The following contains spoilers for the episode. Please watch it before reading. Doctor Who
returns to television screens today for the first of the long-awaited 60th
anniversary specials, “The Star Beast,” directed by Who
alum Rachel Talalay. Newly regenerated with an old face, David Tennant reprises the title role, along with Catherine Tate as Donna Noble. Russel T. Davies also returns as showrunner.
When we last left Donna back in 2008, she accidentally took in a blast of regeneration energy that had been stored in the Doctor’s hand that overloaded her human brain with Time Lord knowledge. The Doctor was able to section off that part of her and keep her alive, at the cost of having to wipe all of her memories of the two of them. The special, which picks up fifteen years later, does a decent job of recapping what you might have missed, although in a somewhat stilted way having the two characters literally explaining it to the viewer. However, after the new opening credits, it jumps right into the fun.
The Doctor unexpectedly encounters Donna, as well as her daughter, Rose (Yasmin Finney). Everything comes to a halt when a ship crashes to London, and it’s Rose who discovers its hiding passenger: a giant cute furry alien called The Meep, which she quickly tries to protect from the insectoid aliens, the Wrarth Warriors. The twist comes when the Doctor enacts the Shadow Proclamation and discovers that The Meep is actually a genocidal galactic war criminal. What follows is an action-packed start to the specials that will have fans smiling.
Tennant seemed to have no trouble stepping back into his old shoes. He is exactly the same, yet completely different. I liked how he definitely at times is a more thoughtful and somber Doctor, having seen so much, and his anguish at having to risk Donna’s life to save London could easily be felt. Yet, it’s also so much fun to watch him run around in glee at his new TARDIS console room. Tate also slipped right back into her role perfectly as well, and it was simply wonderful to see the two of them back together again, whether he was dodging her, trying not to stir up her memories, or as old friends starting another adventure on the TARDIS. They’re a powerful duo.
The relationship between Donna and Rose is also beautifully written, and I loved seeing Donna’s fierce instincts to protect her daughter.
The story itself is an epic adventure that feels very in line with what we’ve come to expect from Davies, and is magnificently directed by Talalay who continues to be my favorite director on the series to date. Aside from the action and comedy, the script is poignant. The original end to Donna’s story was heartbreaking, and until the news of Tennant and Tates’ return, no one expected her to get a better conclusion. I really enjoyed the brilliance of tying the resolution of the Doctor-Donna metacrisis to Rose’s non-binary identity. It was a way to of course bring inclusivity to the story, but in a way that it was integral to the plot and made it feel natural.
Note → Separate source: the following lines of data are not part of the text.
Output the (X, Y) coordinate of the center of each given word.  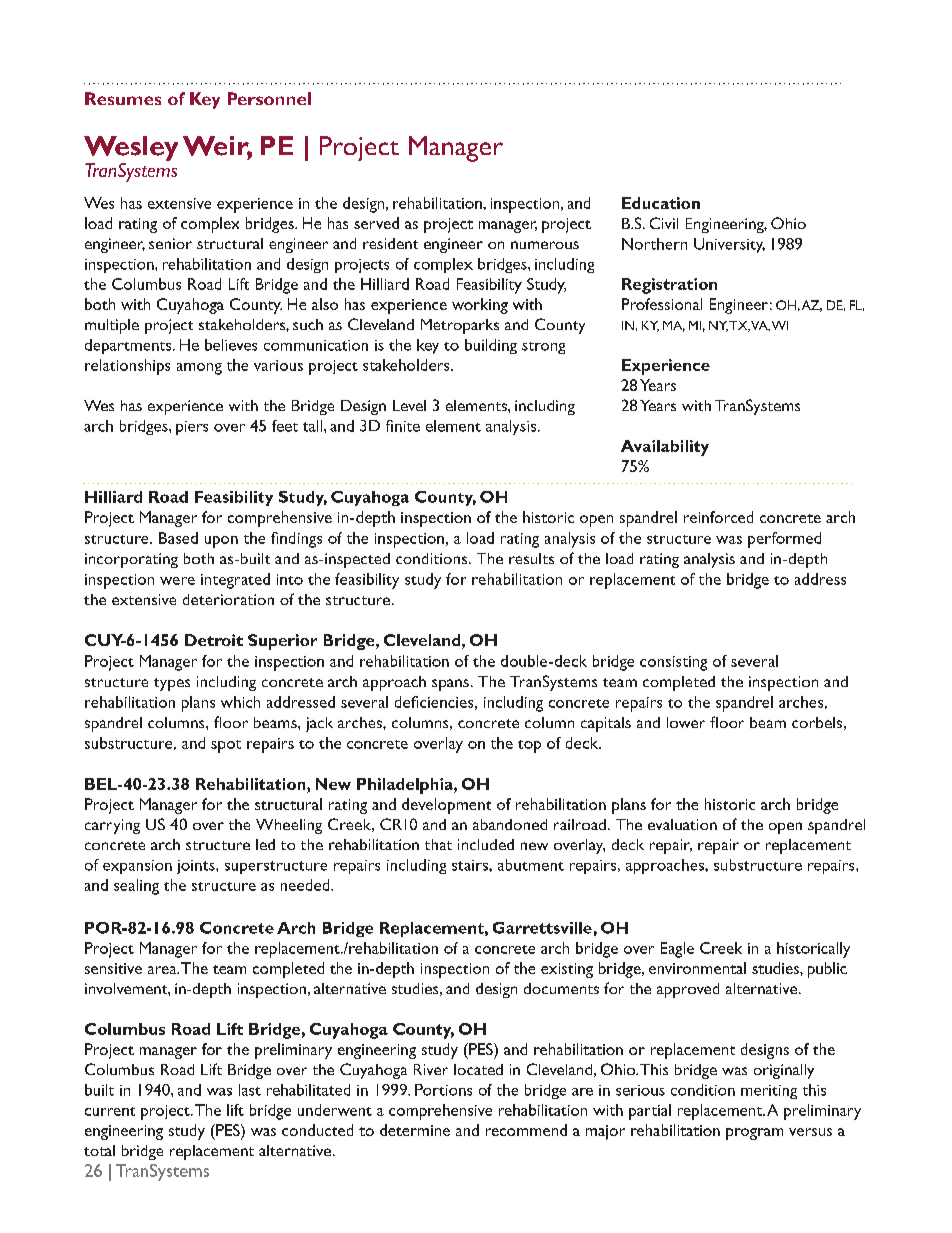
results (531, 558)
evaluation (682, 824)
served (376, 223)
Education (661, 203)
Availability (665, 448)
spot (226, 746)
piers (192, 428)
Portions (443, 1090)
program (754, 1134)
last (250, 1090)
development (446, 806)
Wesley (131, 150)
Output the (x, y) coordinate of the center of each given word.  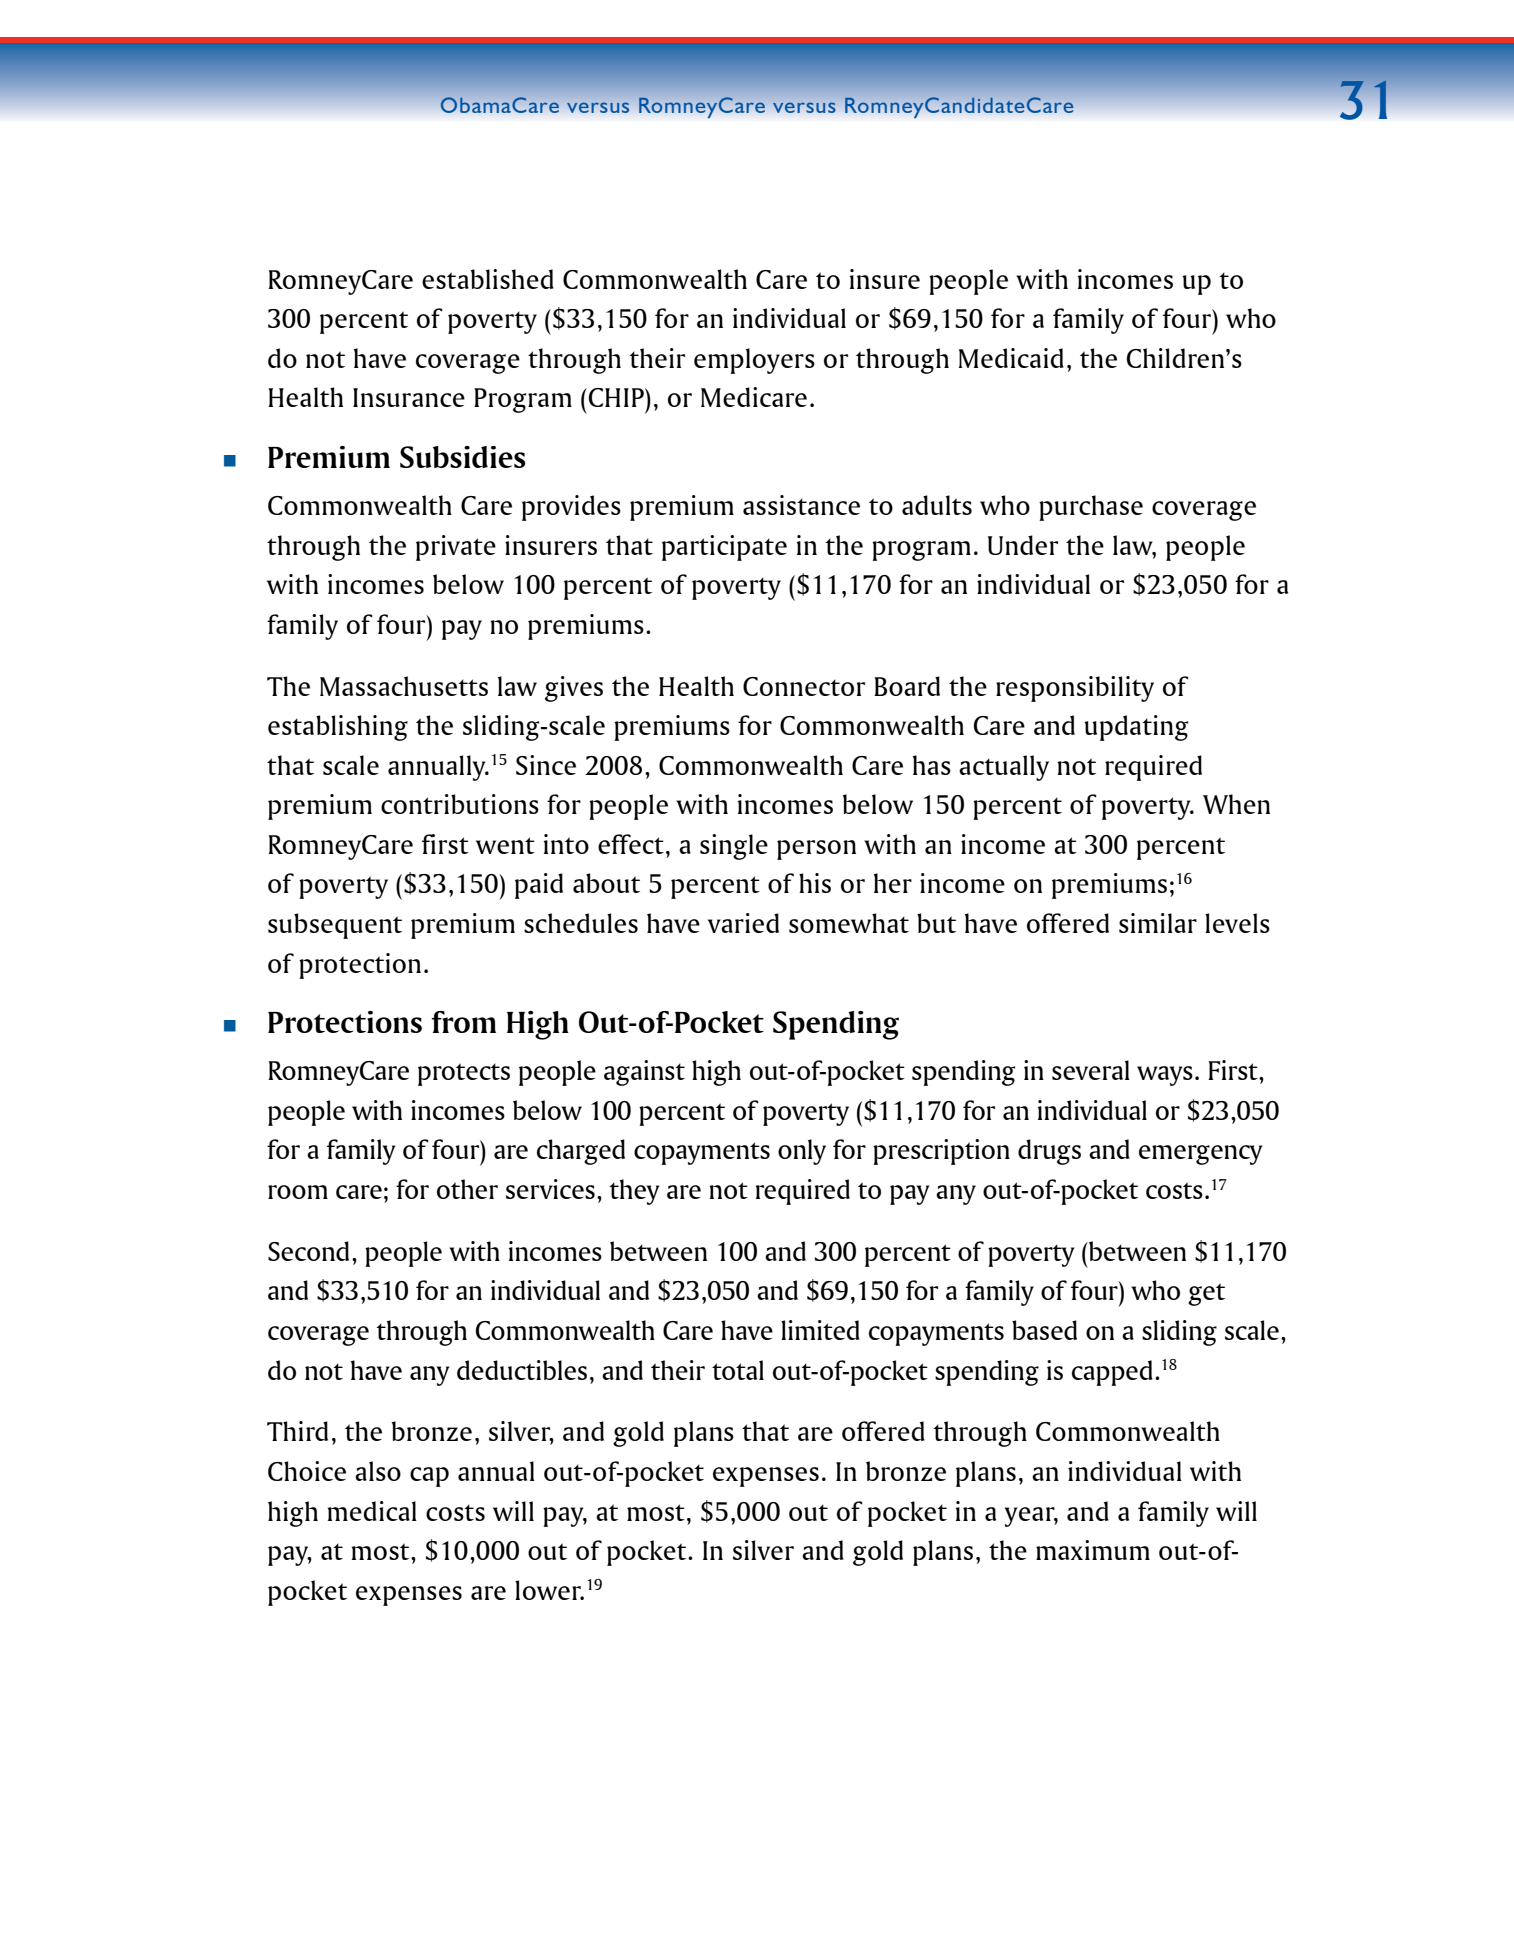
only (802, 1152)
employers (754, 361)
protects (464, 1074)
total (738, 1370)
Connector (804, 686)
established (488, 279)
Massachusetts (404, 686)
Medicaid (1011, 358)
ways (1165, 1076)
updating (1136, 728)
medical (372, 1511)
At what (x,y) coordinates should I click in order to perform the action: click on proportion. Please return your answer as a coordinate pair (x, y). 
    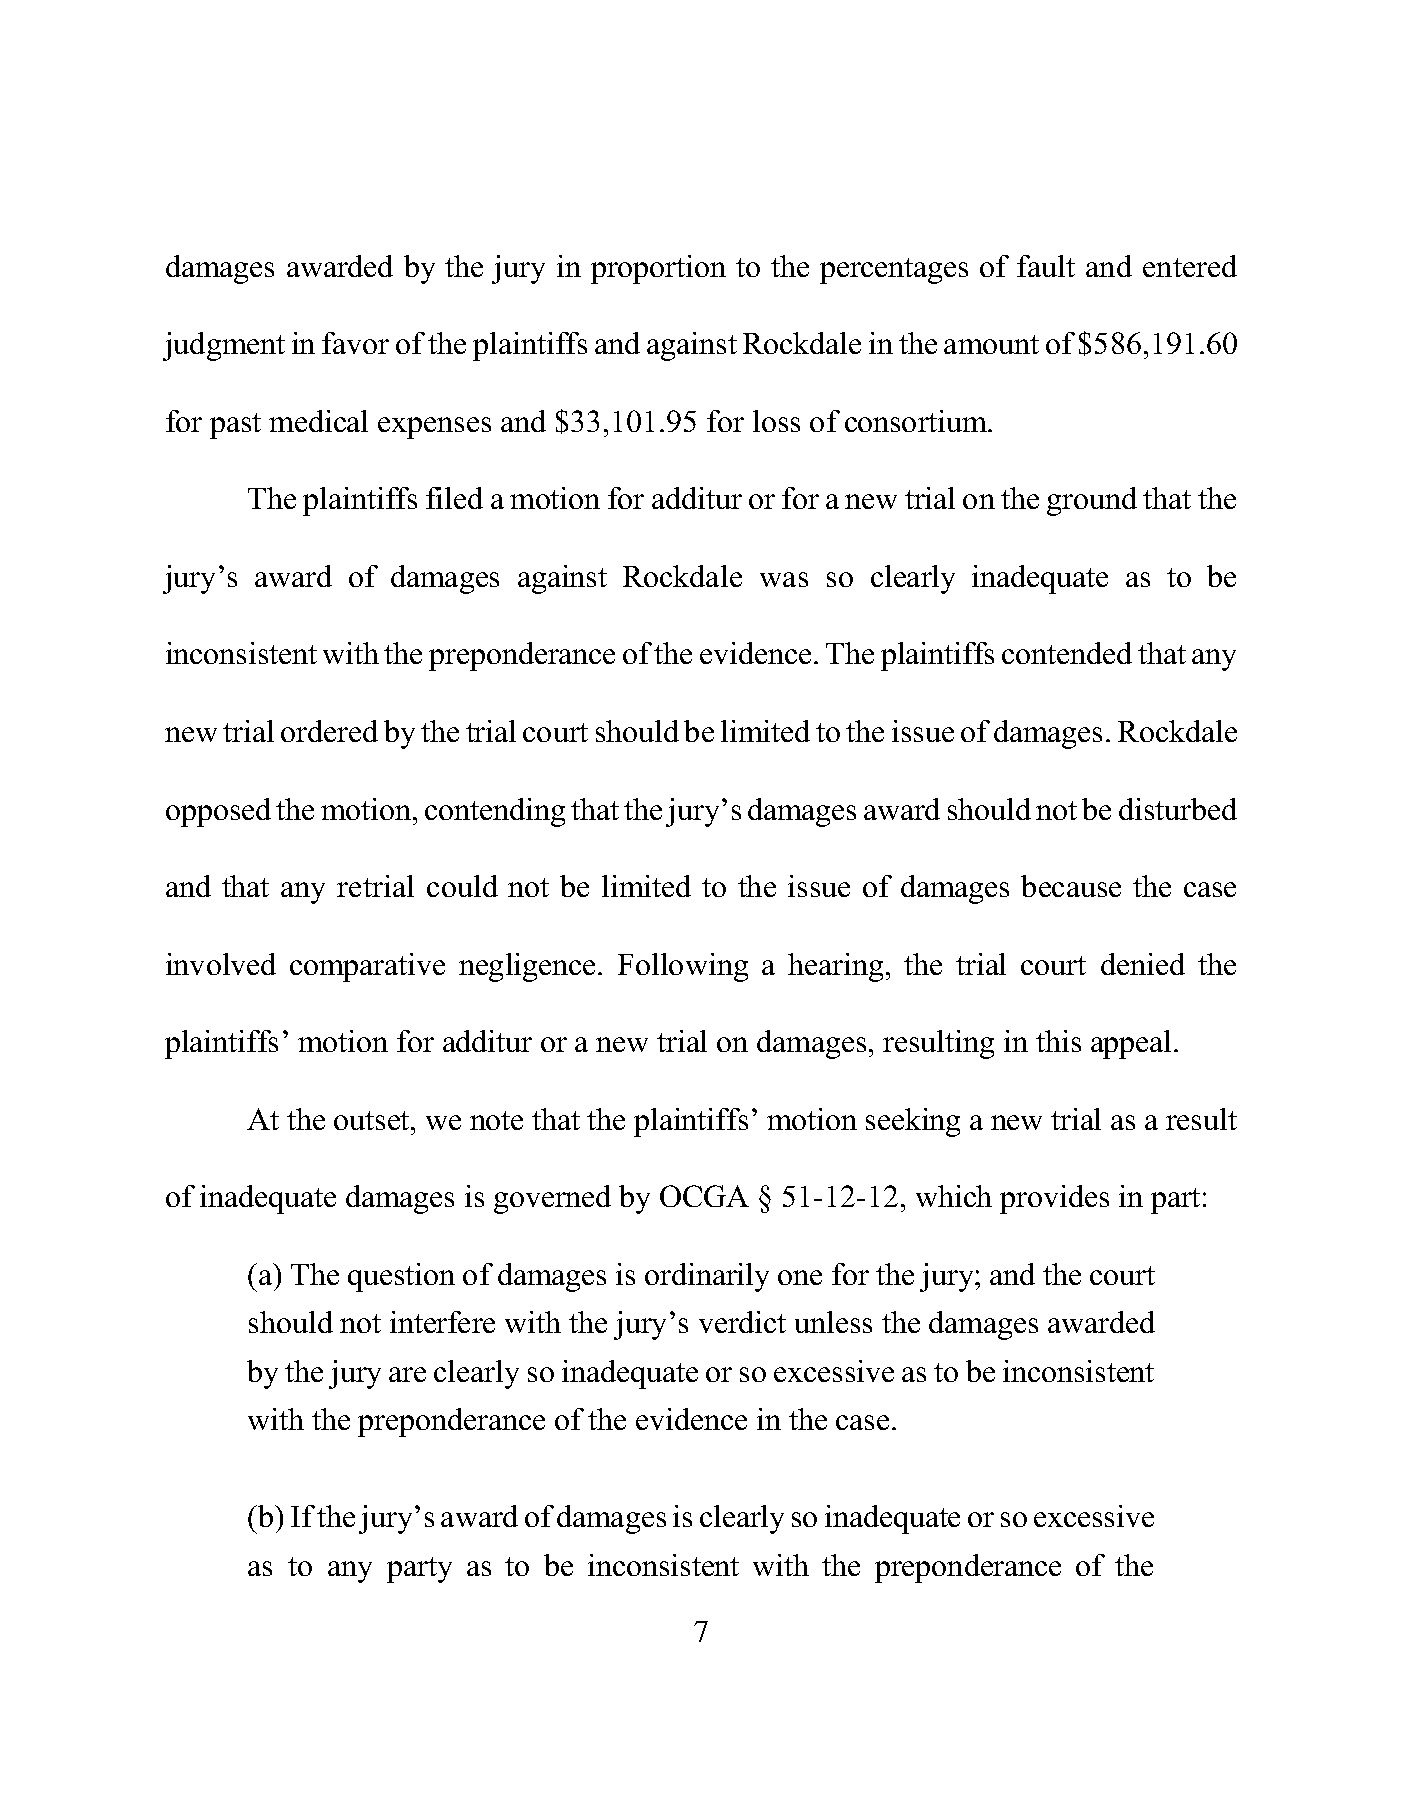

The series, as usual, also looks great (and it looks fantastic and crisp in 4K!), but also purposefully lends that pinch of cheesiness to the look of the aliens that make the show what it is. It’s obvious from the get-go though that the budget has been increased since it’s move to Disney+ in the US, and it’s used to great effect for the most part. I especially enjoyed how it added the capabilities to the new and improved sonic screwdriver when the Doctor creates a holographic display out of thin air. I’m not so sure, however, about the force field that he’s able to draw to shield them from the Wrarths’ gunfire. It’s fun and unique, but I think drawing things to life with the sonic could become a bit stale if used too much. Besides, it’s just as much fun to see him use the tried and true sonic potential to “resonate” concrete as it is to see the high-tech gadgets.
The special brings on the nostalgia and is plentiful with callbacks and continuity from the past, including the plot itself, as hardcore fans will realize is an adapted story from a 1980 comic strip published in Doctor Who Weekly
. Also, I loved how Rose’s buried memories came out in the form of plushies resembling the show’s biggest villains; that was a great touch, and there are many more throwbacks peppered throughout the episode. Of course, the show can be enjoyed by new viewers as well, who can easily jump into the mayhem that is Doctor Who
and quickly feel at home.
Recent seasons of the show might have been polarizing with the fans, but overall, “The Star Beast” is an excellent start to the trilogy and is sure to make everyone remember why it was they fell in love with The Doctor and his antics in the first place. It’s not just a sci-fi series about time travel. It’s about the characters at the heart of the show. “The Star Beast” is now available to stream on Disney+ in the US and BBC iPlayer in the UK.